Dataset contains 1338 samples


## <u>Part 2: Summary Statistics</u>

Data from `dataset` list is further distributed into four individual lists name `age`, `bmi`, `children`, and `charges` so that summary statistics can be obtained from it.

### 1. Separating the ordinal, scale, and ratio variables

Each data row in the dataset is iterated and the specific data are appended to respective lists

In [94]:
age = []
sex = []
bmi = []
children = []
smoker = []
regions = []
charges = []

for data in dataset:

    age.append(data["age"])
    sex.append(data["sex"])
    bmi.append(data["bmi"])
    children.append(data["children"])
    smoker.append(data["smoker"])
    regions.append(data["region"])
    charges.append(data["charges"])

### 2. Obtaining the frequency distribution of data

Frequency distribution to understand the followings:

1. How many people belong to certain age groups?
2. How many people belong to groups of certain number of children?
3. How many male and female are there?
4. How many smoker and non-smoker are there?
5. What is the regional distribution of people?

The following frequency distributions are performed for to get a hold of the dataset

*Grouped frequency distribution*
- age
- children

*Ungrouped frequency distribution*
- sex
- smoker
- region

#### **2.1 Grouped frequency distribution**

The class interval for grouped frequency is calculated as:

$${Class~Interval} = \frac{Upper~Bound-Lower~Bound}{Number~of~Classes}$$

Where 'Upper Bound' is the highest number in the range and 'lower bound' is the least.

The following code block has the frequency distribution of *age*

In [95]:
# Frequency distribution of age

highest_age, lowest_age = max(age), min(age)

print("Highest age:", highest_age, "\nLowest age:", lowest_age)

# Since the upper bound is 64 and lower bound is 18, number of classes should be 10
num_classes = 10
class_interval = round((highest_age-lowest_age)/num_classes)
print("Class interval:", class_interval)

while lowest_age < highest_age:
    counter = 0
    for a in age:
        if lowest_age <= a <= lowest_age+class_interval:
            counter += 1
    print("There are {} people whose age is between {} and {}.".format(
        counter, lowest_age, lowest_age+class_interval)
    )
    # Added 1 with class interval for going to next class
    lowest_age += class_interval+1

Highest age: 64 
Lowest age: 18
Class interval: 5
There are 250 people whose age is between 18 and 23.
There are 167 people whose age is between 24 and 29.
There are 157 people whose age is between 30 and 35.
There are 154 people whose age is between 36 and 41.
There are 168 people whose age is between 42 and 47.
There are 172 people whose age is between 48 and 53.
There are 156 people whose age is between 54 and 59.
There are 114 people whose age is between 60 and 65.

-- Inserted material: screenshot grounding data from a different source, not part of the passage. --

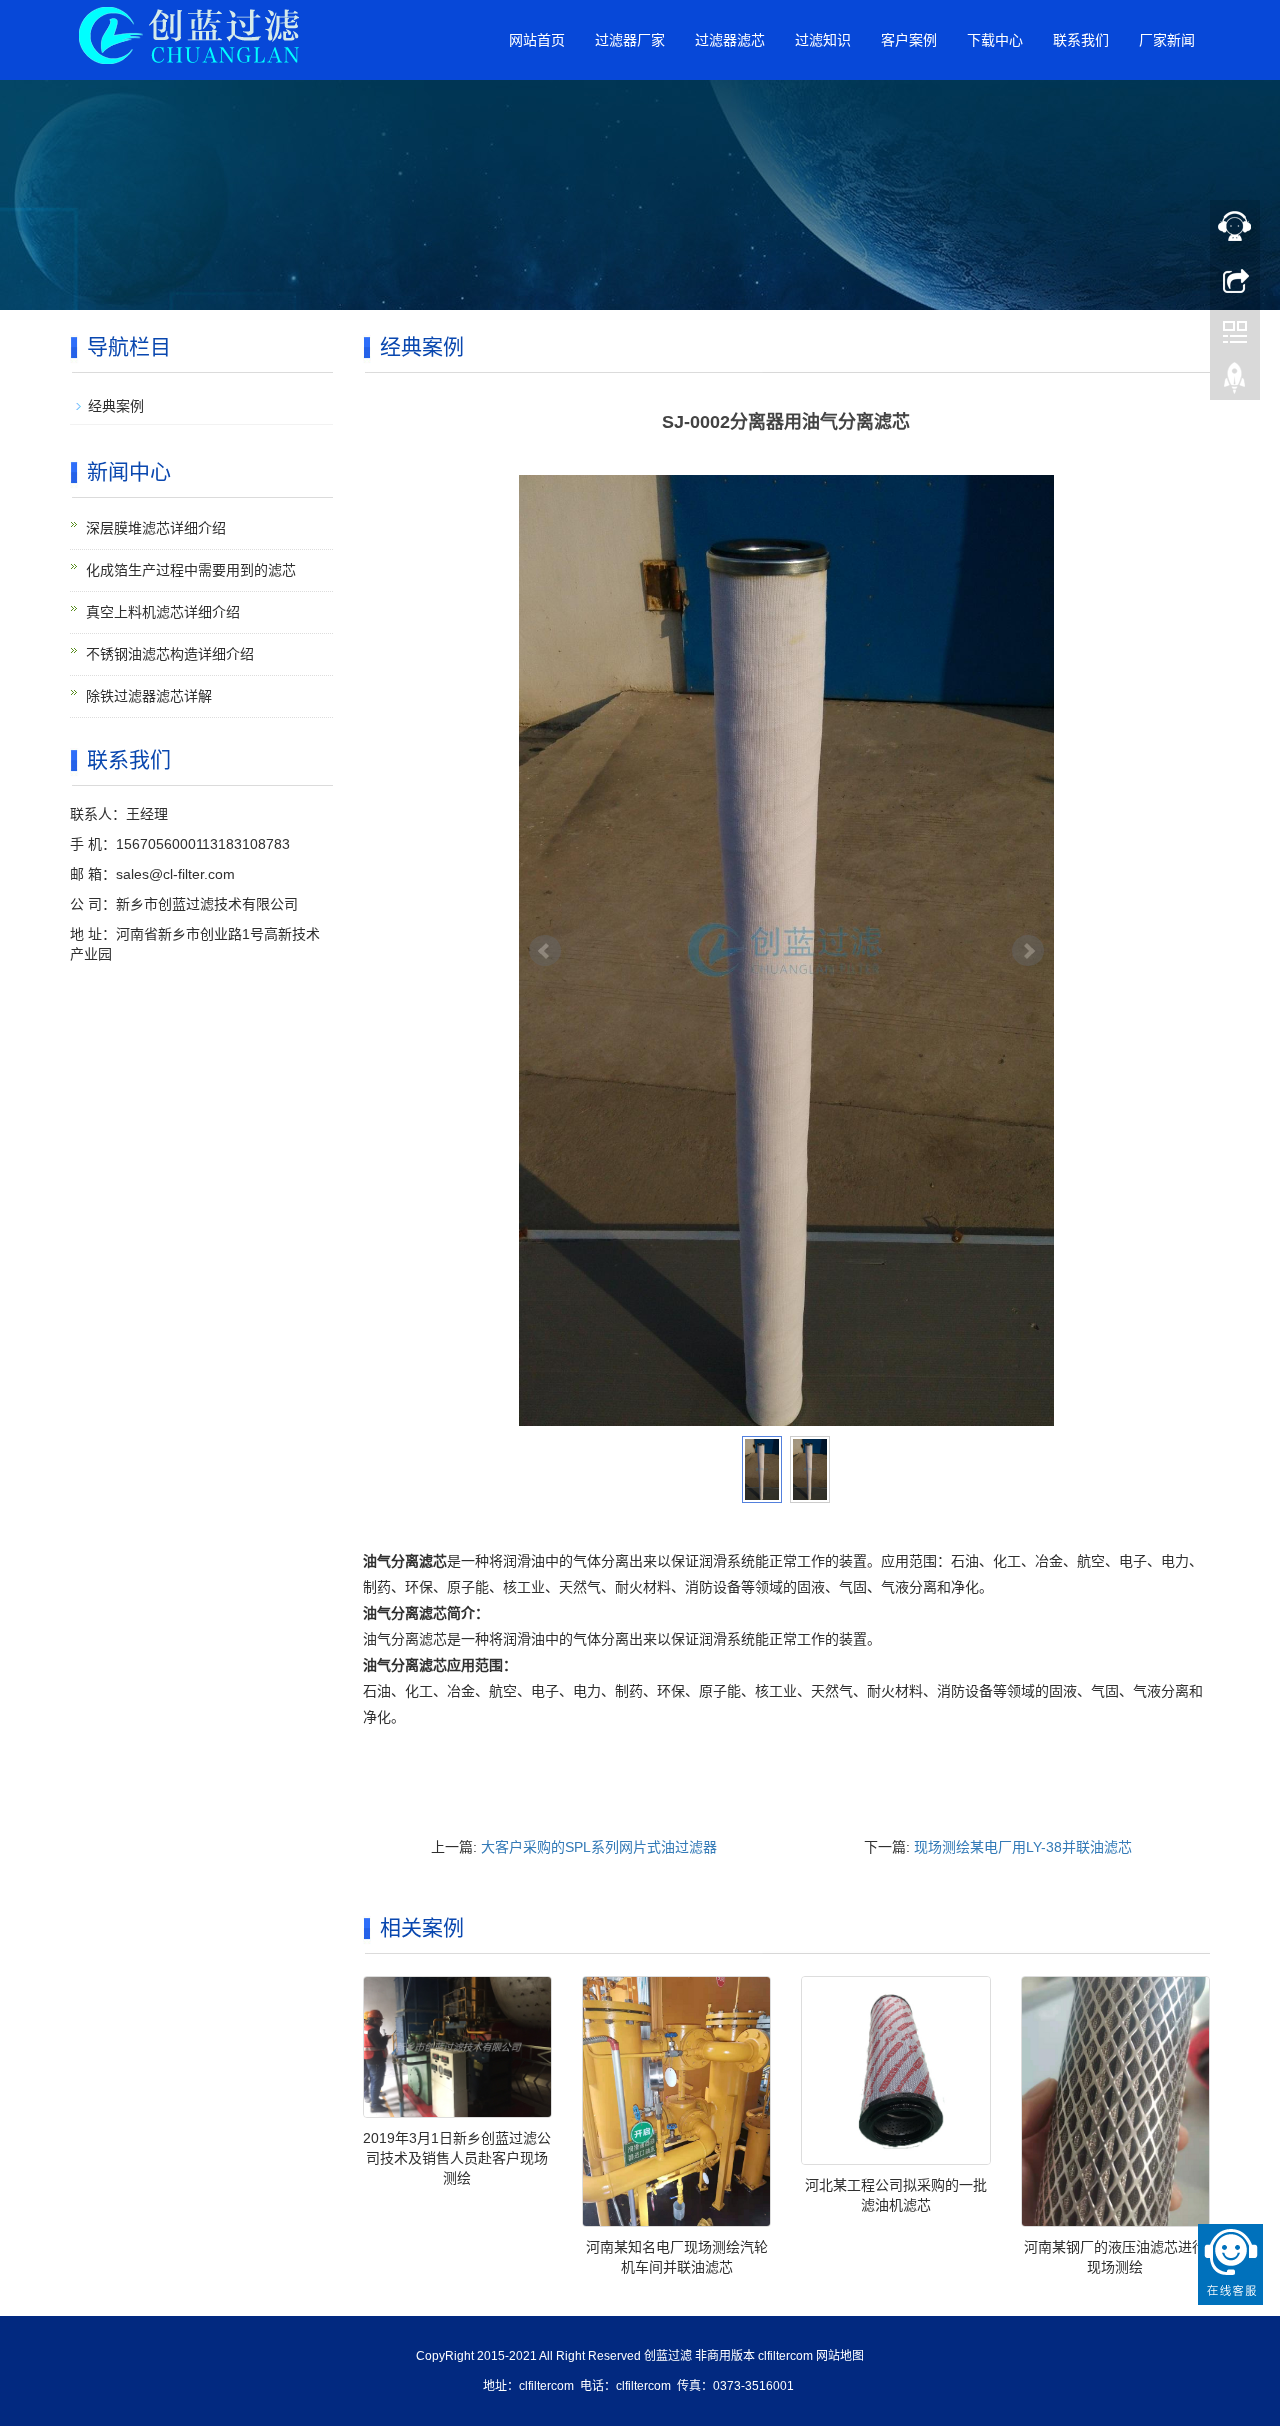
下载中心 (995, 40)
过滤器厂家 (630, 40)
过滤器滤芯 (730, 40)
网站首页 (537, 40)
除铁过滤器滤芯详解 (149, 696)
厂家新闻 (1167, 40)
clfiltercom (785, 2356)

The following code block has the frequency distribution of *children*

In [96]:
# Frequency distribution of children

highest_children, lowest_children = max(children), min(children)

print("Highest number of children:", highest_children,
      "\nLowest number of children:", lowest_children)

# Since the upper bound is 5 and lower bound is 0, number of classes should be 5
num_classes = 5
class_interval = round((highest_children-lowest_children)/num_classes)
print("Class interval:", class_interval)

while lowest_children < highest_children:
    counter = 0
    for c in children:
        if lowest_children <= c <= lowest_children+class_interval:
            counter += 1
    print("{} people have at least {} and at best {} children.".format(counter, lowest_children, lowest_children+class_interval))
    lowest_children += class_interval  # Added 1 with class interval for going to next class


Highest number of children: 5 
Lowest number of children: 0
Class interval: 1
898 people have at least 0 and at best 1 children.
564 people have at least 1 and at best 2 children.
397 people have at least 2 and at best 3 children.
182 people have at least 3 and at best 4 children.
43 people have at least 4 and at best 5 children.


### **2.2 Ungrouped frequency distribution**

The following code block contains frequency distribution of sex, smoker, and region

In [97]:
print("There are {} ({}%) male and {} ({}%) female among respondents.".format(
    sex.count(0), round(sex.count(0)*100/len(dataset), 2), sex.count(1), round(sex.count(1)*100/len(dataset), 2)))

print("{} ({}%) respondents are smokers and {} ({}%) are not.".format(
    smoker.count(1), round(smoker.count(1)*100/len(dataset), 2), smoker.count(0), round(smoker.count(0)*100/len(dataset), 2)))
print("Among the respondents, {} ({}%) number of people are from the northeast, {} ({}%) from northwest, {} ({}%) from southeast, {} ({}%) are from southwest region.".format(
    regions.count(1), round(regions.count(1)*100/len(dataset), 2), regions.count(2), round(regions.count(2)*100/len(dataset), 2), regions.count(3), round(regions.count(3)*100/len(dataset), 2), regions.count(4), round(regions.count(4)*100/len(dataset), 2)))

There are 676 (50.52%) male and 662 (49.48%) female among respondents.
274 (20.48%) respondents are smokers and 1064 (79.52%) are not.
Among the respondents, 324 (24.22%) number of people are from the northeast, 325 (24.29%) from northwest, 364 (27.2%) from southeast, 325 (24.29%) are from southwest region.